[Start TASK MATERIAL]

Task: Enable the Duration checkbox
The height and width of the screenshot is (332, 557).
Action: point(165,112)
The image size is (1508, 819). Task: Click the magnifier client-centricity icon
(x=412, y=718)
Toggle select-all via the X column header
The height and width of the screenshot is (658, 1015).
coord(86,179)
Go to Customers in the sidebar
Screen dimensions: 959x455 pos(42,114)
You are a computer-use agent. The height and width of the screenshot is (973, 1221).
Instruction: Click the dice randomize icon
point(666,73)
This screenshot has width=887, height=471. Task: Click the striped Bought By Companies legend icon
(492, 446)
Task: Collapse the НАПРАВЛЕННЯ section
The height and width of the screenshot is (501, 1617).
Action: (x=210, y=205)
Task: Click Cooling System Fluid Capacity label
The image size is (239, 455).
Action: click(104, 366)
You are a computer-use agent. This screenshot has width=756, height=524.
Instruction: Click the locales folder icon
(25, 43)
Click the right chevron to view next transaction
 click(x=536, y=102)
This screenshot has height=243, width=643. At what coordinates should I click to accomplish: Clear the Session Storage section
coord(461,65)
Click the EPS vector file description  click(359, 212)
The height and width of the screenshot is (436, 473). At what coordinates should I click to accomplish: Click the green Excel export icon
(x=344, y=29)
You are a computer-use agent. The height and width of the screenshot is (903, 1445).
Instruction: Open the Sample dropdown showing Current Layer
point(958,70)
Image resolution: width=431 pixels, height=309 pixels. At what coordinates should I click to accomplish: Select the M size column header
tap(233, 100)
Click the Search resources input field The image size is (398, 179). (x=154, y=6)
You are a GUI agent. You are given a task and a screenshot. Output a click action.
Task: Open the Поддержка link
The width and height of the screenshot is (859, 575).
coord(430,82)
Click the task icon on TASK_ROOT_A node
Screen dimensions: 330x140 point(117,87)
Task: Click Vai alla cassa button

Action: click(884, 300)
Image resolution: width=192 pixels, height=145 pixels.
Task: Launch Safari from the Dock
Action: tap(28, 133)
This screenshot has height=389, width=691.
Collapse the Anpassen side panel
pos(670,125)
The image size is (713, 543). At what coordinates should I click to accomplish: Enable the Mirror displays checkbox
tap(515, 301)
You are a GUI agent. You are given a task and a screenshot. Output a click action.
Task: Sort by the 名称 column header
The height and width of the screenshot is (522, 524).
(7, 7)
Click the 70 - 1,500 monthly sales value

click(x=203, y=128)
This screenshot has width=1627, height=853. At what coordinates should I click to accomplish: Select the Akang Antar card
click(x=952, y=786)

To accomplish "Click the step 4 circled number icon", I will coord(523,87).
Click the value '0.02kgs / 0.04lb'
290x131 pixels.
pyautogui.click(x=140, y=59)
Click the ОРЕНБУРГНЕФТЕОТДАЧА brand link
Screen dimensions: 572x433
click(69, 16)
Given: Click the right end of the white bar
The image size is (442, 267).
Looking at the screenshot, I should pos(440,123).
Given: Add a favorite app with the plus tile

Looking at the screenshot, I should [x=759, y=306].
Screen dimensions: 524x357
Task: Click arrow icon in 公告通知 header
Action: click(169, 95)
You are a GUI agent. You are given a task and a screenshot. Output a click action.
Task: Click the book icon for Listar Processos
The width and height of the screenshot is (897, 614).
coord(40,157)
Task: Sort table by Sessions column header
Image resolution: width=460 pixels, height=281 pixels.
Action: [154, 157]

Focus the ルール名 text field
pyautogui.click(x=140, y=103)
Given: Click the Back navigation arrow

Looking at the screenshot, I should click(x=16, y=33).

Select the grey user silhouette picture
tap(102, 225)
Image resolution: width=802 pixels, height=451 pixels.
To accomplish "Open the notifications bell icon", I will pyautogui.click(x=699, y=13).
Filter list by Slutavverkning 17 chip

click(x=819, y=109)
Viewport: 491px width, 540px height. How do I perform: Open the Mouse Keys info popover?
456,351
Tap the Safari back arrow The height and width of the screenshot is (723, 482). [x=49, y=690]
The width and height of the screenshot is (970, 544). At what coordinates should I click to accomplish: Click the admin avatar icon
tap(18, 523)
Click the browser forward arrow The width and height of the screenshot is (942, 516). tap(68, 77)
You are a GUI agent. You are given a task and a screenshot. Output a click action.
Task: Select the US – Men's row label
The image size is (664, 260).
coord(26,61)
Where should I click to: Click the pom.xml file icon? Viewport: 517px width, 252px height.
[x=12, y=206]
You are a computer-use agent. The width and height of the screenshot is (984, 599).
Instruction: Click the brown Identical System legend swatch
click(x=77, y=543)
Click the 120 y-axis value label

[End TASK MATERIAL]

**WORK TO COMPLETE**
Copy out all of the entries above word for word, without changing anything.

**EXERCISE SOLUTION**
Task: Enable the Duration checkbox
The height and width of the screenshot is (332, 557).
Action: point(165,112)
The image size is (1508, 819). Task: Click the magnifier client-centricity icon
(x=412, y=718)
Toggle select-all via the X column header
The height and width of the screenshot is (658, 1015).
coord(86,179)
Go to Customers in the sidebar
Screen dimensions: 959x455 pos(42,114)
You are a computer-use agent. The height and width of the screenshot is (973, 1221).
Instruction: Click the dice randomize icon
point(666,73)
This screenshot has width=887, height=471. Task: Click the striped Bought By Companies legend icon
(492, 446)
Task: Collapse the НАПРАВЛЕННЯ section
The height and width of the screenshot is (501, 1617).
Action: (x=210, y=205)
Task: Click Cooling System Fluid Capacity label
The image size is (239, 455).
Action: click(104, 366)
You are a computer-use agent. This screenshot has width=756, height=524.
Instruction: Click the locales folder icon
(25, 43)
Click the right chevron to view next transaction
 click(x=536, y=102)
This screenshot has height=243, width=643. At what coordinates should I click to accomplish: Clear the Session Storage section
coord(461,65)
Click the EPS vector file description  click(359, 212)
The height and width of the screenshot is (436, 473). At what coordinates should I click to accomplish: Click the green Excel export icon
(x=344, y=29)
You are a computer-use agent. The height and width of the screenshot is (903, 1445).
Instruction: Open the Sample dropdown showing Current Layer
point(958,70)
Image resolution: width=431 pixels, height=309 pixels. At what coordinates should I click to accomplish: Select the M size column header
tap(233, 100)
Click the Search resources input field The image size is (398, 179). (x=154, y=6)
You are a GUI agent. You are given a task and a screenshot. Output a click action.
Task: Open the Поддержка link
The width and height of the screenshot is (859, 575).
coord(430,82)
Click the task icon on TASK_ROOT_A node
Screen dimensions: 330x140 point(117,87)
Task: Click Vai alla cassa button

Action: click(884, 300)
Image resolution: width=192 pixels, height=145 pixels.
Task: Launch Safari from the Dock
Action: tap(28, 133)
This screenshot has height=389, width=691.
Collapse the Anpassen side panel
pos(670,125)
The image size is (713, 543). At what coordinates should I click to accomplish: Enable the Mirror displays checkbox
tap(515, 301)
You are a GUI agent. You are given a task and a screenshot. Output a click action.
Task: Sort by the 名称 column header
The height and width of the screenshot is (522, 524).
(7, 7)
Click the 70 - 1,500 monthly sales value

click(x=203, y=128)
This screenshot has width=1627, height=853. At what coordinates should I click to accomplish: Select the Akang Antar card
click(x=952, y=786)

To accomplish "Click the step 4 circled number icon", I will coord(523,87).
Click the value '0.02kgs / 0.04lb'
290x131 pixels.
pyautogui.click(x=140, y=59)
Click the ОРЕНБУРГНЕФТЕОТДАЧА brand link
Screen dimensions: 572x433
click(69, 16)
Given: Click the right end of the white bar
The image size is (442, 267).
Looking at the screenshot, I should pos(440,123).
Given: Add a favorite app with the plus tile

Looking at the screenshot, I should [x=759, y=306].
Screen dimensions: 524x357
Task: Click arrow icon in 公告通知 header
Action: click(169, 95)
You are a GUI agent. You are given a task and a screenshot. Output a click action.
Task: Click the book icon for Listar Processos
The width and height of the screenshot is (897, 614).
coord(40,157)
Task: Sort table by Sessions column header
Image resolution: width=460 pixels, height=281 pixels.
Action: [154, 157]

Focus the ルール名 text field
pyautogui.click(x=140, y=103)
Given: Click the Back navigation arrow

Looking at the screenshot, I should click(x=16, y=33).

Select the grey user silhouette picture
tap(102, 225)
Image resolution: width=802 pixels, height=451 pixels.
To accomplish "Open the notifications bell icon", I will pyautogui.click(x=699, y=13).
Filter list by Slutavverkning 17 chip

click(x=819, y=109)
Viewport: 491px width, 540px height. How do I perform: Open the Mouse Keys info popover?
456,351
Tap the Safari back arrow The height and width of the screenshot is (723, 482). [x=49, y=690]
The width and height of the screenshot is (970, 544). At what coordinates should I click to accomplish: Click the admin avatar icon
tap(18, 523)
Click the browser forward arrow The width and height of the screenshot is (942, 516). tap(68, 77)
You are a GUI agent. You are given a task and a screenshot. Output a click action.
Task: Select the US – Men's row label
The image size is (664, 260).
coord(26,61)
Where should I click to: Click the pom.xml file icon? Viewport: 517px width, 252px height.
[x=12, y=206]
You are a computer-use agent. The width and height of the screenshot is (984, 599).
Instruction: Click the brown Identical System legend swatch
click(x=77, y=543)
Click the 120 y-axis value label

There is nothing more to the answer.